Third Normal Form (3NF): no transitive dependencies

No column should depend on another *non-key* column. If orders stored user_email, that email depends on user_id, which depends on the order, a chain. Change a user's email and every old order is suddenly stale. The fix: drop user_email from orders and reach it through the foreign key when you need it.

The pocket version

1NF: no lists in a cell. 2NF: depend on the whole key. 3NF: depend on nothing but the key.

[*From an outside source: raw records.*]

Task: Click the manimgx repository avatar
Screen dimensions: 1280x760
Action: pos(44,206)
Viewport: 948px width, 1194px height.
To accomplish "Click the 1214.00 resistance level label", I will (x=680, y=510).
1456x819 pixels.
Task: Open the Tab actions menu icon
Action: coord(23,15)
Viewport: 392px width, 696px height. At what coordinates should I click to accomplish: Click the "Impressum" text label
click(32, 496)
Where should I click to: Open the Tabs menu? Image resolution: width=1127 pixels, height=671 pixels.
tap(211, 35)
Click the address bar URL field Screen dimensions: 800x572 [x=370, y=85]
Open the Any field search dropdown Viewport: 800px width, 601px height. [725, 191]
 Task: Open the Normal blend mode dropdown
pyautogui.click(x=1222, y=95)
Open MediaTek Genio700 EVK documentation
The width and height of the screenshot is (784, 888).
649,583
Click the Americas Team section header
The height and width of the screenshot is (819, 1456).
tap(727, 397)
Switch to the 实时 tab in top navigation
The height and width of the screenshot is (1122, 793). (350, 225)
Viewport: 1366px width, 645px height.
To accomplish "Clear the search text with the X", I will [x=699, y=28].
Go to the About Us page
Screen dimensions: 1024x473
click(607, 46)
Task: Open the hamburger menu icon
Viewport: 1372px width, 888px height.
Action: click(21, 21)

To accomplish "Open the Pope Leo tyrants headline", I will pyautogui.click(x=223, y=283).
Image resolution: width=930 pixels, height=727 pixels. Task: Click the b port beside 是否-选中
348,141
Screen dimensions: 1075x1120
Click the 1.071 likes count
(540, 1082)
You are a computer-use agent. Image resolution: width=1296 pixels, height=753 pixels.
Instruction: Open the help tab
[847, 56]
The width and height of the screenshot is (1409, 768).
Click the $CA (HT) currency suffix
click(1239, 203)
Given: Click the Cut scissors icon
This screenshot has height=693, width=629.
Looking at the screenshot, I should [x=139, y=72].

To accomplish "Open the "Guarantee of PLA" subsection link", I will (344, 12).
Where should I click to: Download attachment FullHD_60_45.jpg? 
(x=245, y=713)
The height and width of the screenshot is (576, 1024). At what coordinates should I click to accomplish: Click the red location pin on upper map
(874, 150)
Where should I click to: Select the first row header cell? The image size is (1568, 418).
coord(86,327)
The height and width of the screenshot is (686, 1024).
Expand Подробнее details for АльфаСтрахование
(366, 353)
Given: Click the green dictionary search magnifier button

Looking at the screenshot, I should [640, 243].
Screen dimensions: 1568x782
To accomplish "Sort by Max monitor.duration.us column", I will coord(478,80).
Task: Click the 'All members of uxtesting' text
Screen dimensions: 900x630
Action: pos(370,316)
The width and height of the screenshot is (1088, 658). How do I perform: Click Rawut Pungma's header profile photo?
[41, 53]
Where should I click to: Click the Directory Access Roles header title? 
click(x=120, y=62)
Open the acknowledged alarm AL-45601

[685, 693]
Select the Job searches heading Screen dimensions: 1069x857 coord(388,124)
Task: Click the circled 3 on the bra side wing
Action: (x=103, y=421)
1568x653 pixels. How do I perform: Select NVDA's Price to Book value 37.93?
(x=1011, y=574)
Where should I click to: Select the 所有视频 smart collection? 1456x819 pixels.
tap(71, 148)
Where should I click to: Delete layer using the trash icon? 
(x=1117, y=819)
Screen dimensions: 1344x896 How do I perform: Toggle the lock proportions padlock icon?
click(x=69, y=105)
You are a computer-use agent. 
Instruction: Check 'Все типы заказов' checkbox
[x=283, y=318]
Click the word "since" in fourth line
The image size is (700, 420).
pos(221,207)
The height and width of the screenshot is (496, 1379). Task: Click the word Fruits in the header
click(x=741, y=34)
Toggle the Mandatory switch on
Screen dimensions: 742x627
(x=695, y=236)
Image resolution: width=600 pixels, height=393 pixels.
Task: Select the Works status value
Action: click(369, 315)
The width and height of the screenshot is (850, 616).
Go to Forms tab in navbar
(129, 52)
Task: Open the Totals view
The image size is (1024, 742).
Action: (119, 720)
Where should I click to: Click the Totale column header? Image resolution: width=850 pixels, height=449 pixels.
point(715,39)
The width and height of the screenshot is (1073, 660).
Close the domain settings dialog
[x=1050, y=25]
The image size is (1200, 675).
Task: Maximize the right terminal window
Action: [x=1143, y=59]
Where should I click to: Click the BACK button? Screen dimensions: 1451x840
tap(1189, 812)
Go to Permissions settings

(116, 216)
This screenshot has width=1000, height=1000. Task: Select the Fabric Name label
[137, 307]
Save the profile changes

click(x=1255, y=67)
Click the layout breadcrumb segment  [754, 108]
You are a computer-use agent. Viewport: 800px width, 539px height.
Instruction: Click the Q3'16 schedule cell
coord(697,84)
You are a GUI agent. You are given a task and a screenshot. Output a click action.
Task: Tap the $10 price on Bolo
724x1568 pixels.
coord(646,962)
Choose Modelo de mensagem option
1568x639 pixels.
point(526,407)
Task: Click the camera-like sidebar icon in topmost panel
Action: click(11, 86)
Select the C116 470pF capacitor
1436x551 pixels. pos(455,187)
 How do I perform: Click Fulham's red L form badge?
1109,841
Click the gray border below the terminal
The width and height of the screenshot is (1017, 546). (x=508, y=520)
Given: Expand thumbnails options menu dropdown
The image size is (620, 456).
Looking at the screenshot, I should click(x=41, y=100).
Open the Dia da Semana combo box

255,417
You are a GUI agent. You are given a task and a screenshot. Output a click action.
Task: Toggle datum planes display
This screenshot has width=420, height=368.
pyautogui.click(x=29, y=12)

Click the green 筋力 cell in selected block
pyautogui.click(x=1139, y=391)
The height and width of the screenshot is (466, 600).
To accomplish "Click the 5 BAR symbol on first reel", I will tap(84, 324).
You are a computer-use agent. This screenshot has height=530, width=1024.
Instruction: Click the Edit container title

Folk summary, "every column depends on the key, the whole key, and nothing but the key." Hit 3NF and you've eliminated almost all of the duplication bugs that haunt junior schemas.

...and when to denormalize on purpose

Normalization optimizes for *correctness*; denormalization trades a little of that back for *speed*. If a dashboard joins six tables on every page load, you might cache a computed order_total_cents on orders, or copy a rarely-changing country_name to avoid a join. That's fine, as long as it's a deliberate choice with a plan to keep the copy in sync (a trigger, a job, or app code). The capture of unit_price_cents earlier is denormalization done right: it isn't stale data, it's a *different fact* (price-at-purchase vs. price-now). Normalize first, denormalize later with evidence, never the reverse.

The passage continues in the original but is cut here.